### Task instructions
Nothing outside the range is to be copied. From the entries below, reproduce exactly the lines starting at the one with "Given: Open the AI assistant sparkle icon" and ending at the one with "The image size is (1512, 799).", without pictures.

### Data to examine
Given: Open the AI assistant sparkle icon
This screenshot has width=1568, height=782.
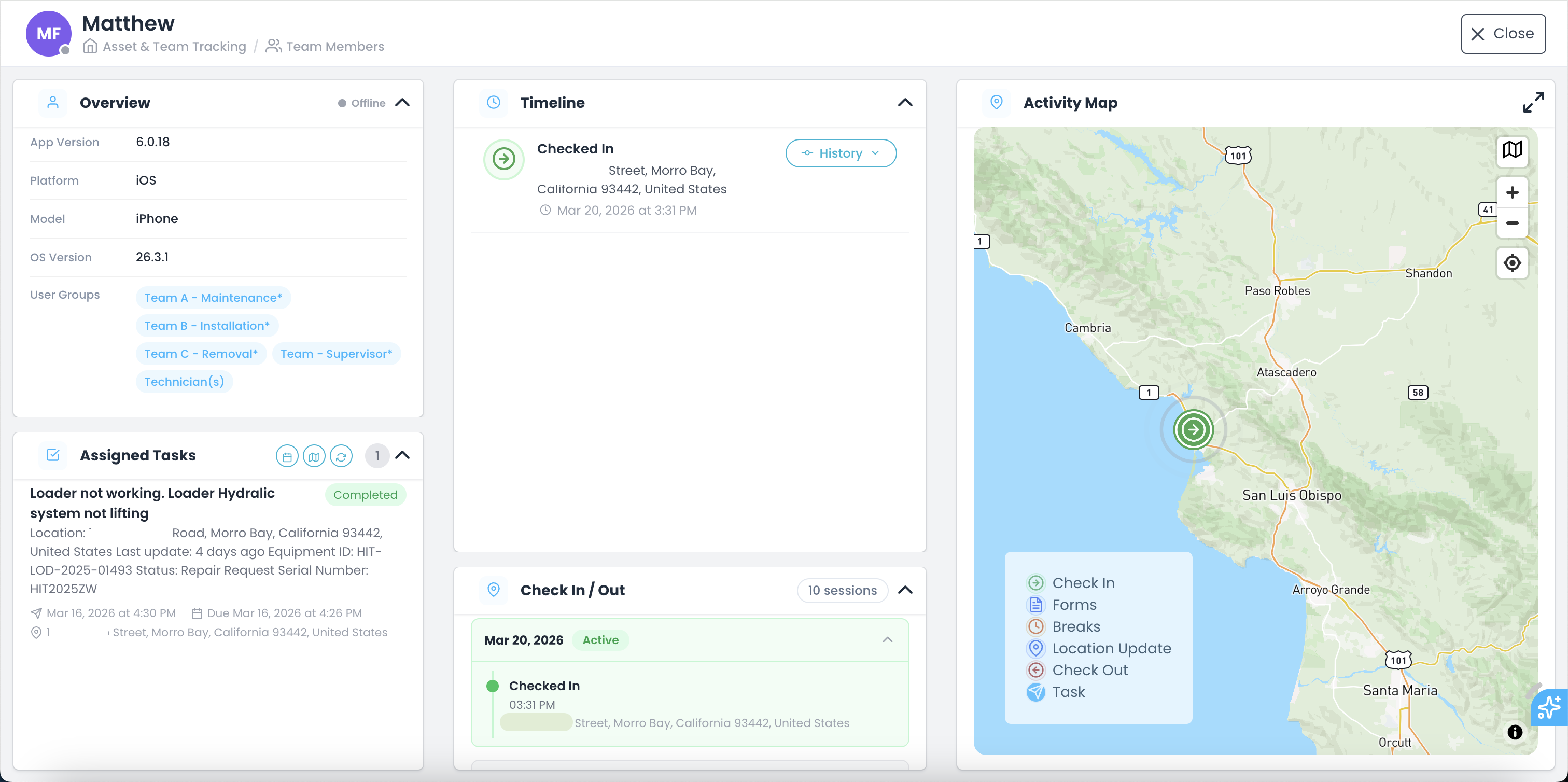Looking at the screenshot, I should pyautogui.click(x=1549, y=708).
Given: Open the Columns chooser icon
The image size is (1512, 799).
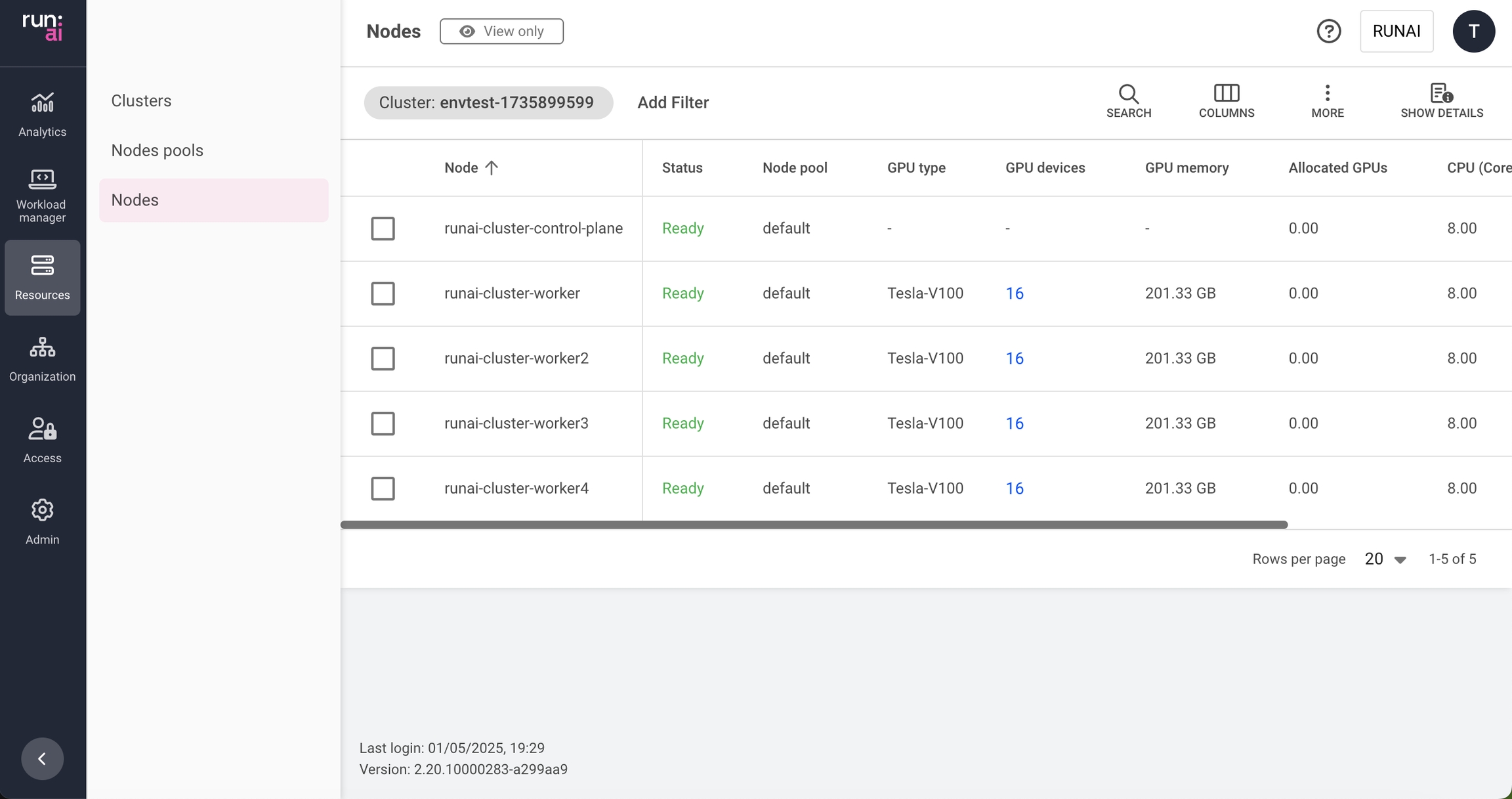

* * *

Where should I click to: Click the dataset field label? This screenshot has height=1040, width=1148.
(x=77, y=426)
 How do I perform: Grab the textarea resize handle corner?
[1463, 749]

### Solution to the problem
Given: Open the AI assistant sparkle icon
This screenshot has width=1568, height=782.
Looking at the screenshot, I should pyautogui.click(x=1549, y=708).
Given: Open the Columns chooser icon
The image size is (1512, 799).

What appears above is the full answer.